Your objective
Reproduce only the lines starting at the one containing "Task: Go to the Networking tab" and ending at the one containing "pyautogui.click(x=758, y=612)", replacing "Screen dimensions" with "Screen size" and leaving everything else unchanged.

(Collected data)
——————

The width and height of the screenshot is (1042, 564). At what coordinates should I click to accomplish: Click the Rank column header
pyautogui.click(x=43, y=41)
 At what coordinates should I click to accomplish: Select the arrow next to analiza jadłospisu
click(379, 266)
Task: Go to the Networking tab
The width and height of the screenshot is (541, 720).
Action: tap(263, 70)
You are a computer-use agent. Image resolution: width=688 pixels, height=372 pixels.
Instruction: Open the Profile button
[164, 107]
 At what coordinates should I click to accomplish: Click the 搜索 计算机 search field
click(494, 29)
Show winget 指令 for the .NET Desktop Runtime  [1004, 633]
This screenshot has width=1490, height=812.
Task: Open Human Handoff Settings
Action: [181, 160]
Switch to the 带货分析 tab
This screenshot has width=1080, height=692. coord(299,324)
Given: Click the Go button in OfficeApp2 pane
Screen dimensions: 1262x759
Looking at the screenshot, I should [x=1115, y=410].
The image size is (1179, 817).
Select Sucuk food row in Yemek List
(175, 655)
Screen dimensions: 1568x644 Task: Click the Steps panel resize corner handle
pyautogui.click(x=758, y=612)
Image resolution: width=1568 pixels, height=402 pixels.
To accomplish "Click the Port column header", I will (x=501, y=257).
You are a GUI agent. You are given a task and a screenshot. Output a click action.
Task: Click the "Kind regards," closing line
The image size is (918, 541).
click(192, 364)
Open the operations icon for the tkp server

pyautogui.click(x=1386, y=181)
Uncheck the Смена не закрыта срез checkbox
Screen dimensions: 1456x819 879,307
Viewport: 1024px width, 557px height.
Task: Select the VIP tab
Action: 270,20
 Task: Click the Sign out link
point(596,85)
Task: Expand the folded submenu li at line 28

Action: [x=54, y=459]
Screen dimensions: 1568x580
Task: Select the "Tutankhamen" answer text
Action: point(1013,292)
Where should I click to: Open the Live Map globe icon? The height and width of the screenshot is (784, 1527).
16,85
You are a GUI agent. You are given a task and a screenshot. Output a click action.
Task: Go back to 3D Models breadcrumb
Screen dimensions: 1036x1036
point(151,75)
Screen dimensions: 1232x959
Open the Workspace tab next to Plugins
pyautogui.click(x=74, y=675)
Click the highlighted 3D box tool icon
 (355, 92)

——————

Result of the task
Task: Go to the Networking tab
The width and height of the screenshot is (541, 720).
Action: tap(263, 70)
You are a computer-use agent. Image resolution: width=688 pixels, height=372 pixels.
Instruction: Open the Profile button
[164, 107]
 At what coordinates should I click to accomplish: Click the 搜索 计算机 search field
click(494, 29)
Show winget 指令 for the .NET Desktop Runtime  [1004, 633]
This screenshot has width=1490, height=812.
Task: Open Human Handoff Settings
Action: [181, 160]
Switch to the 带货分析 tab
This screenshot has width=1080, height=692. coord(299,324)
Given: Click the Go button in OfficeApp2 pane
Screen size: 1262x759
Looking at the screenshot, I should [x=1115, y=410].
The image size is (1179, 817).
Select Sucuk food row in Yemek List
(175, 655)
Screen size: 1568x644 Task: Click the Steps panel resize corner handle
pyautogui.click(x=758, y=612)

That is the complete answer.